Intoli Smart Proxies

If you're doing serious web scraping, then using proxies is a must. Intoli's smart proxies help you get the data you need in the same way that other residential proxies do, but they also offer a whole lot more. Your requests are intelligently routed using advanced machine learning techniques, failed requests are retried automatically, and you can even configure a proxy to automatically render requests in a headless web browser that's preconfigured to avoid detection. Enter your email address below to get access to the same tooling that we use for all of our own web scraping!

How Slicing Works in Python

Alright, time to get down to business. Let’s start by investigating how slicing works in Python. This will help set the stage for mimicking the behavior in JavaScript, both in terms of the syntax and the implementation.

Coincidentally, we’ll begin by doing something in Python that’s pretty similar to what proxies do in JavaScript. We’ll define a simple SliceProbe class that has a single method: __getitem__(). Methods that are wrapped in double underscores like this are often called “magic” methods in Python. When you try to do something like add a class instance to another object, or call it like a function, Python will check for the corresponding magic method to figure out what should happen next. The __getitem__() magic method is the one that corresponds to square bracket access, like you would use for list or string indexing.

class SliceProbe:
    """Simple class that overrides `[]` access to return the key."""
    def __getitem__(self, key):
        return key

# Create an instance of the class to use for probing.
probe = SliceProbe()

Our implementation of __getitem__() here just returns whatever the key was. This will allow us to probe how Python behaves in order to see how slicing works. Let’s start with some basic integer indexing to see what that looks like.

# Outputs: 1
print(probe[1])

# Outputs: -2
print(probe[-2])

OK, that seems pretty close to what we might expect. We put these integers in square brackets, and they got passed as-is into the __getitem__() method. However, this is notably not what would happen in JavaScript. JavaScript coerces nearly all property names to strings when they’re accessed, even the integer indices used with arrays. We’ll revisit this later on when we’re building our proxy in JavaScript.

Negative indexing is great and all, but Python’s slice syntax extends far beyond that. For starters, you can use a colon in combination with one or two indices in order to select a particular range of a sequence. The behavior of this is actually pretty much identical to Array.slice() in JavaScript with the exception that JavaScript doesn’t support assignment to slices. Here are a few quick examples for reference.

  • array[:stop] - The first stop characters of an array, equivalent to array.slice(undefined, stop) in JavaScript.
  • array[start:stop] - Gives you the start - stop characters from start through stop, equivalent to array.slice(start, stop).
  • array[start:] - Gives you the characters from start through the end, equivalent to array.slice(start, undefined).

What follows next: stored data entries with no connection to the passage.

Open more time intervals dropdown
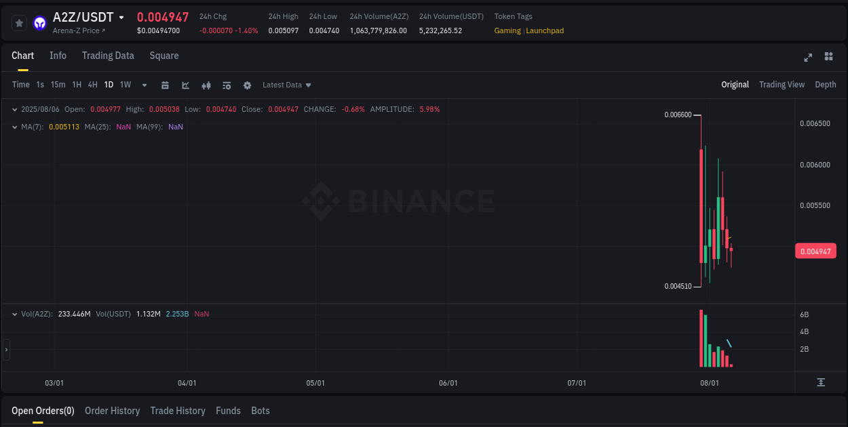[144, 85]
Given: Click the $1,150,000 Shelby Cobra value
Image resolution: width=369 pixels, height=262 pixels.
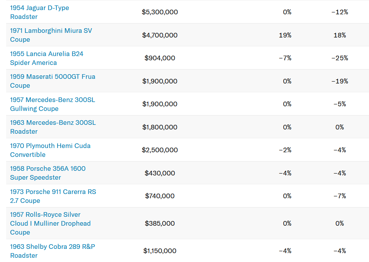Looking at the screenshot, I should click(x=160, y=251).
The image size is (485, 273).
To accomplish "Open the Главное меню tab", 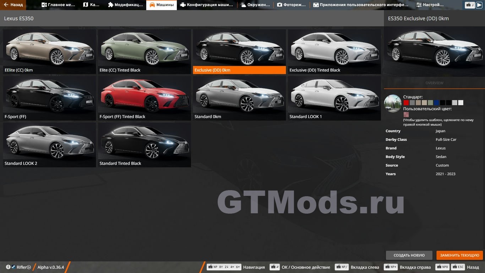I will [x=58, y=5].
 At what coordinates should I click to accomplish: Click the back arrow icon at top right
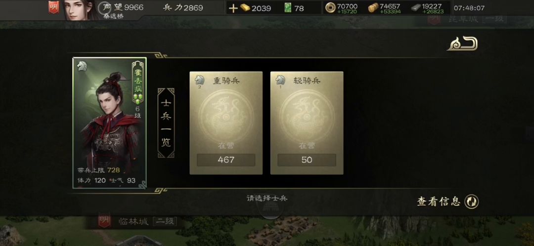462,44
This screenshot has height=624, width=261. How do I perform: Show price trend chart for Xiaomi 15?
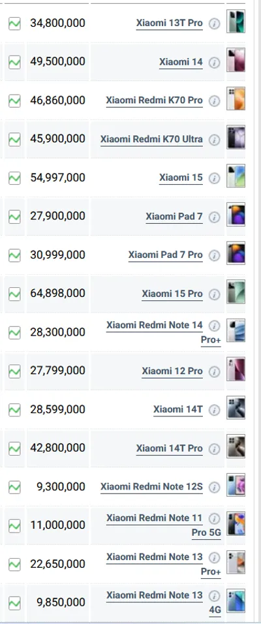pyautogui.click(x=14, y=178)
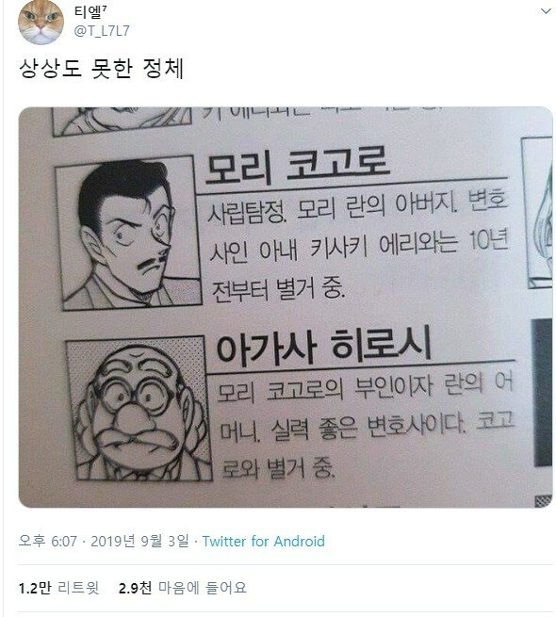556x617 pixels.
Task: Click the 모리 코고로 character portrait
Action: (128, 232)
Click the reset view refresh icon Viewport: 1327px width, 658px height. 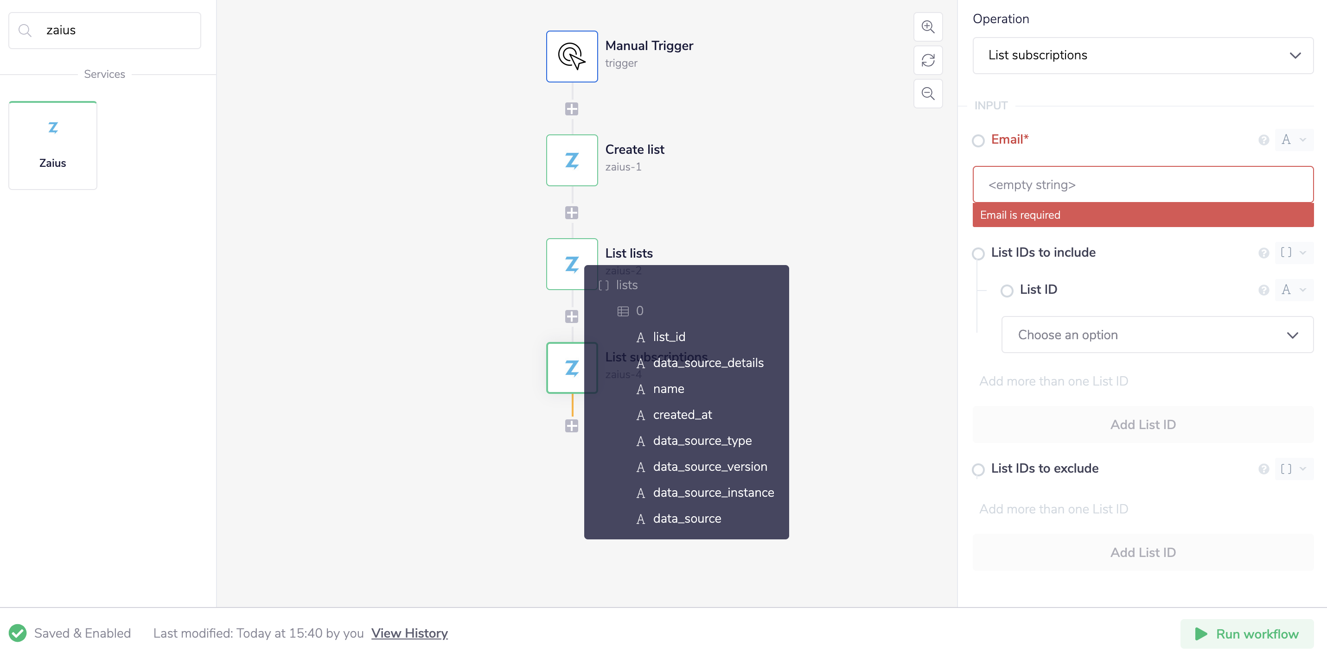click(x=928, y=60)
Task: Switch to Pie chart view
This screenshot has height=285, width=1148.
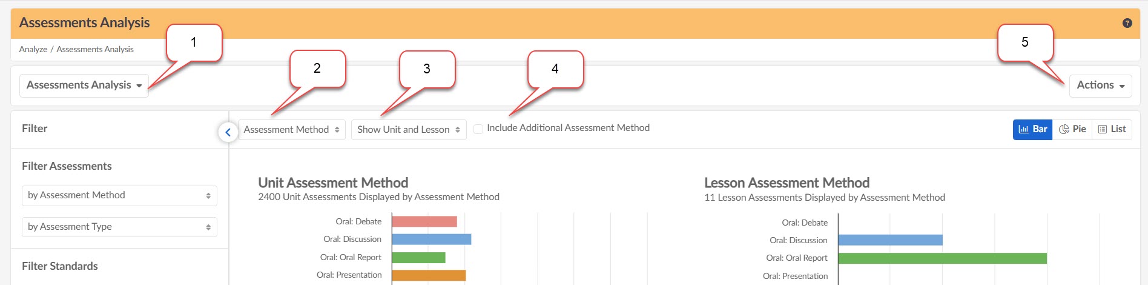Action: [1072, 129]
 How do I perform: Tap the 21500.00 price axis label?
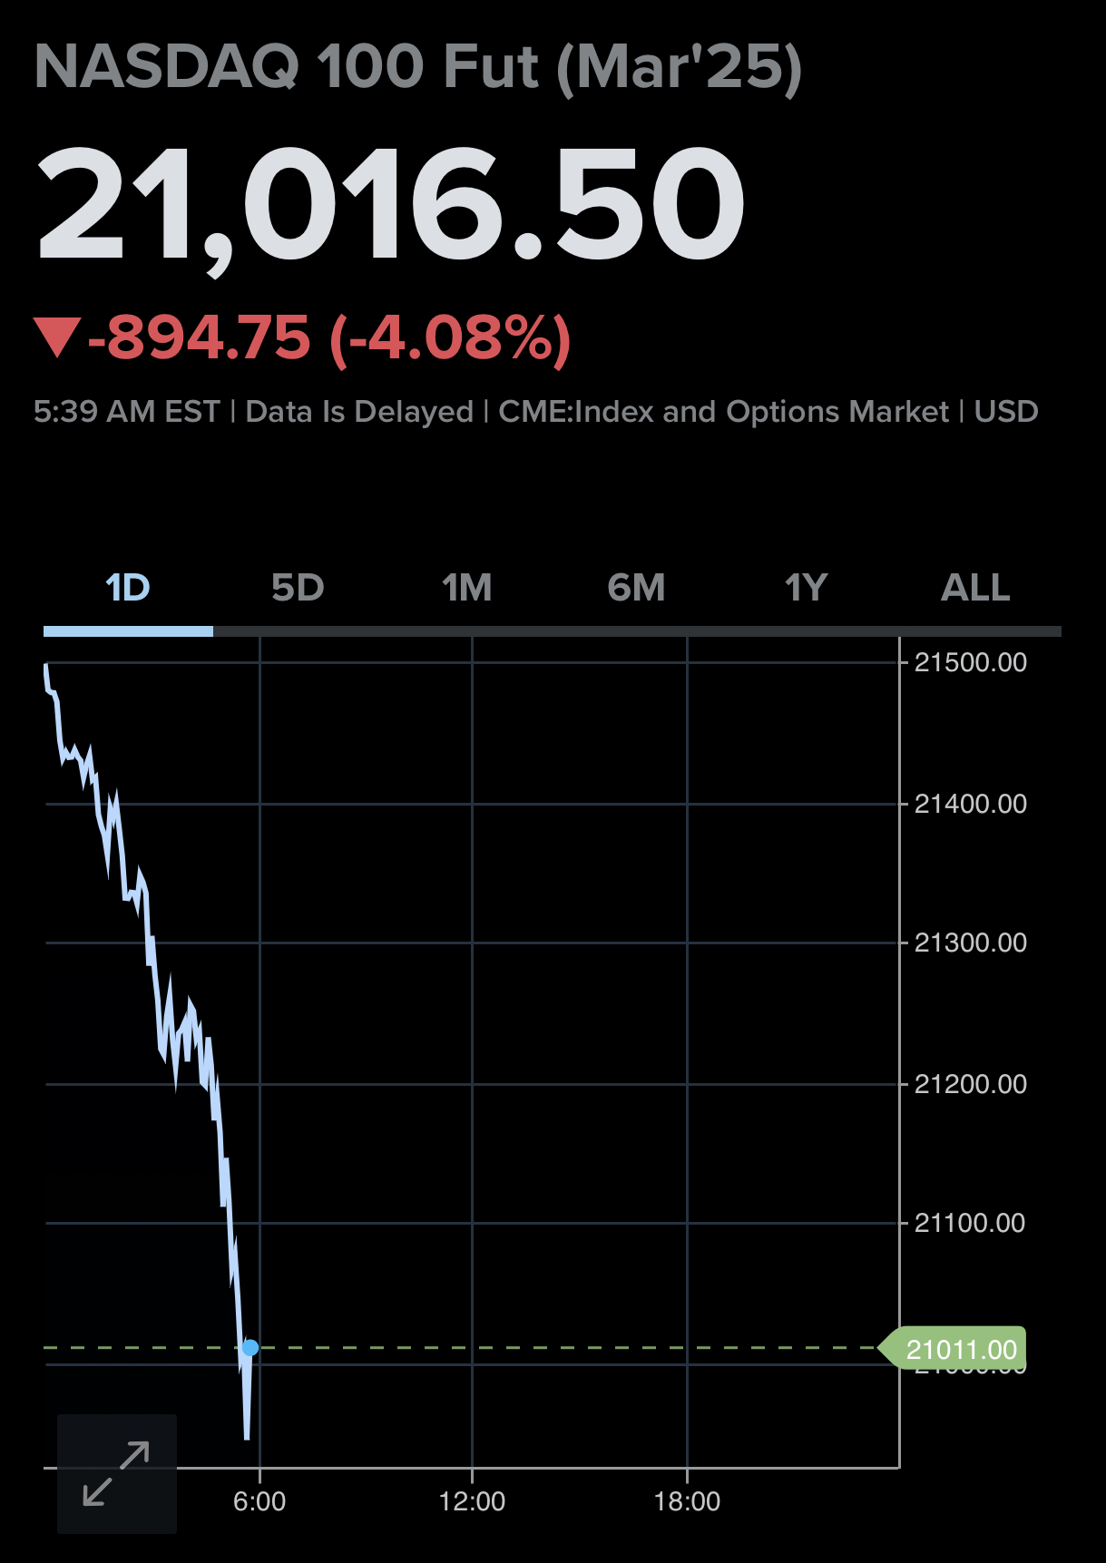click(971, 662)
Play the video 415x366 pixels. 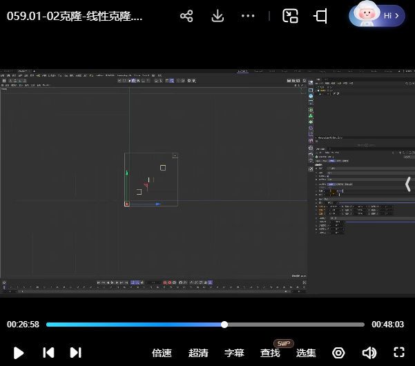(19, 352)
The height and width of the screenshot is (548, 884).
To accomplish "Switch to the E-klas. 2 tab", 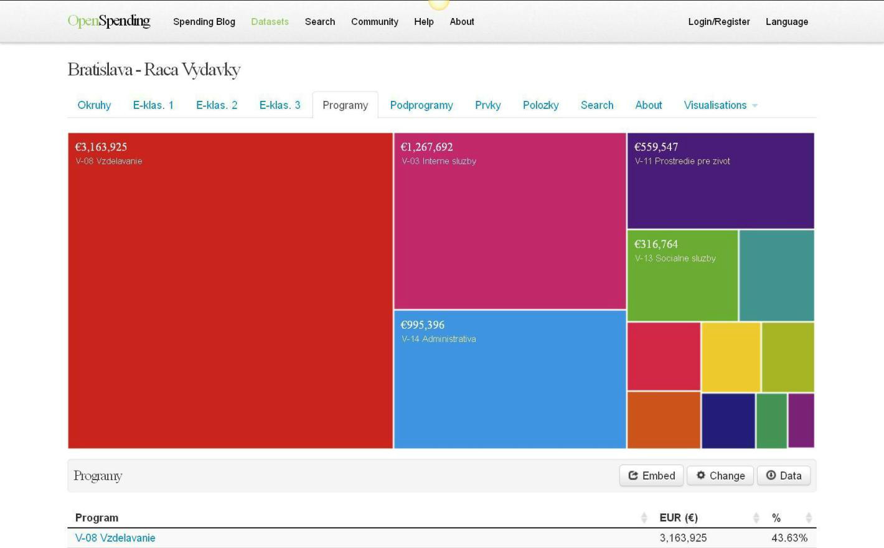I will coord(217,105).

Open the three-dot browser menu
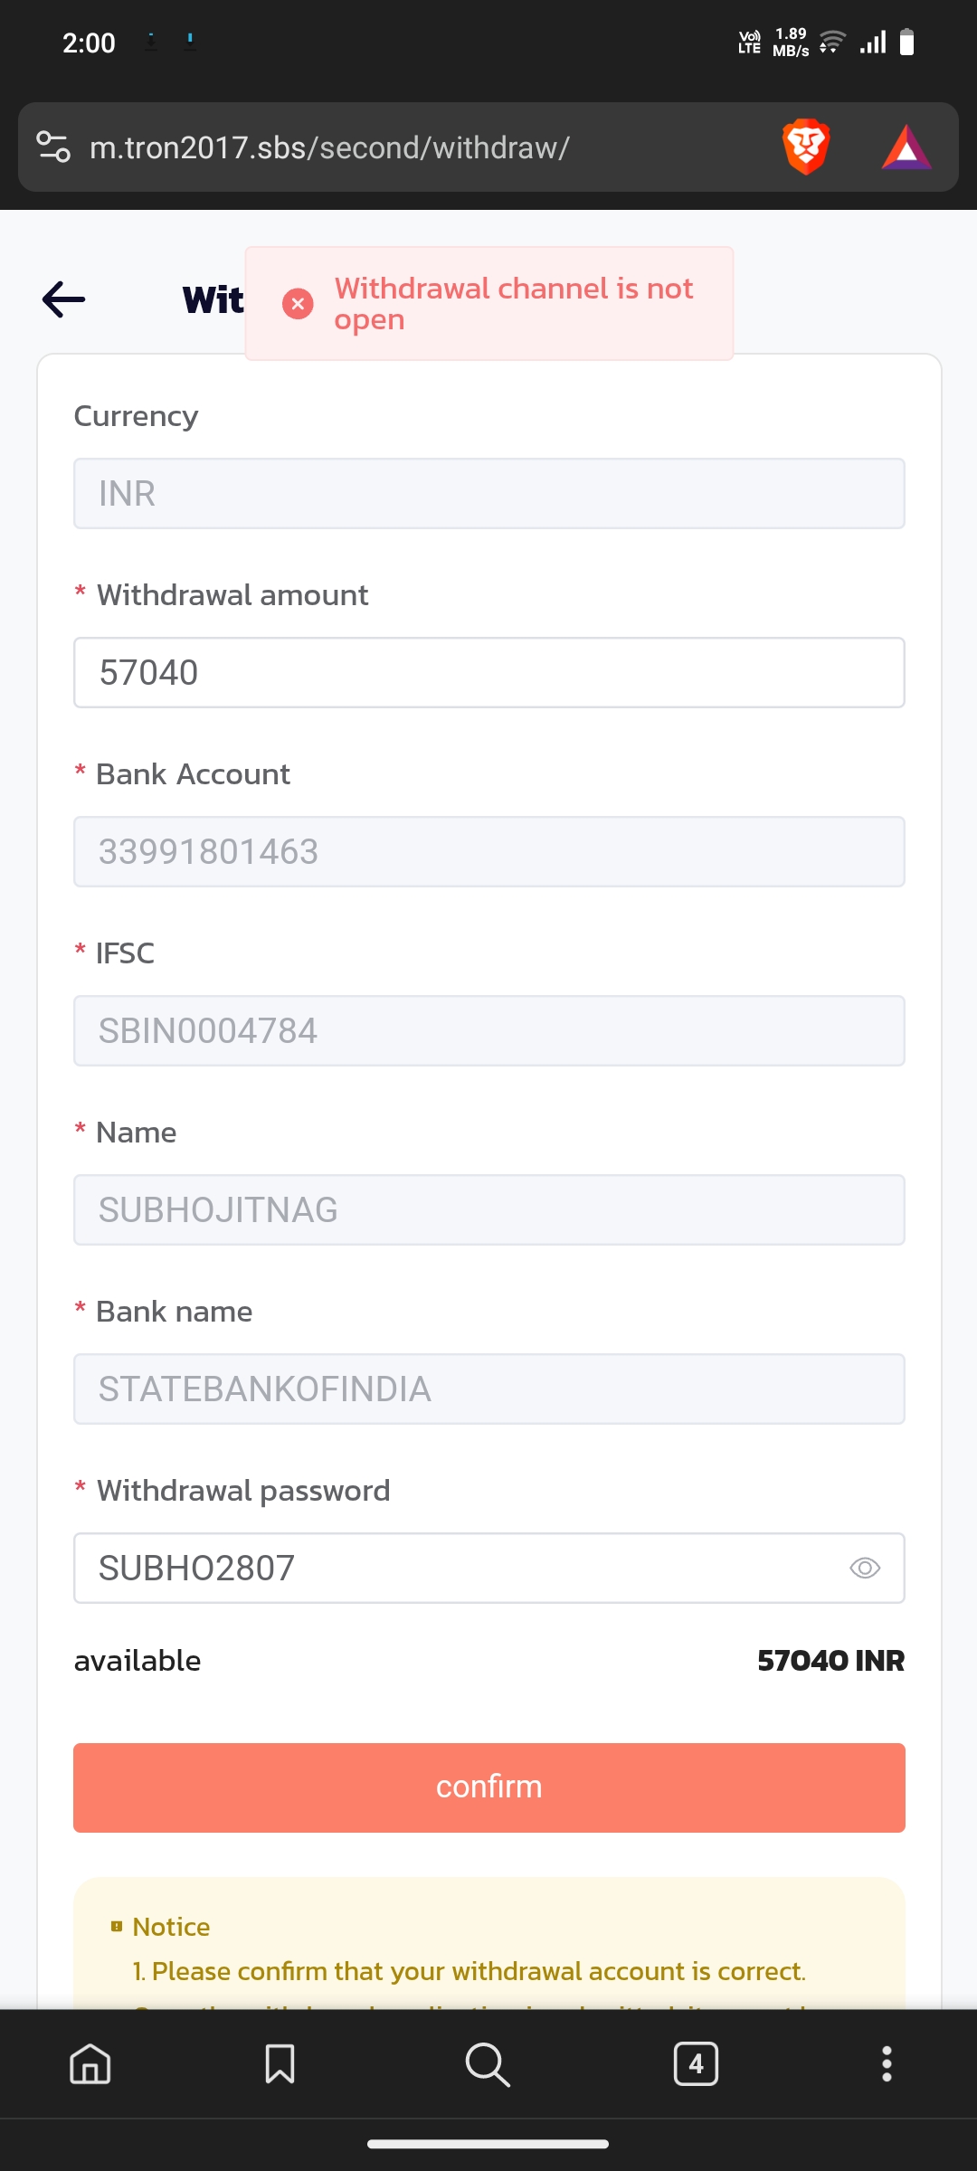point(887,2064)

Let’s try a few of these out with our SliceProbe.

# Outputs: slice(None, 1, None)
print(probe[:1])

# Outputs: slice(1, None, None)
print(probe[1:])

# Outputs: slice(1, 2, None)
print(probe[1:2])

# Outputs: slice(1, -2, None)
print(probe[1:-2])

This is where things start getting interesting! The shorthand syntax for slicing gets translated into an instance of the built-in slice class when it’s used inside of square brackets. A slice object has three main properties that classes can use to implement slicing behavior in __getitem__() and __setitem__(): start, stop, and step. When we print out a slice object, it’s printed out as slice(start, stop, step). The start and stop ones should be fairly self-explanatory–and they’re what we populated above–but what about step?

The step parameter is part of what is called the extended slice syntax in Python, and the syntactic sugar for specifying it is to include a second colon followed by a number in the slice. Here are a few quick examples of how it can be populated using the shorthand.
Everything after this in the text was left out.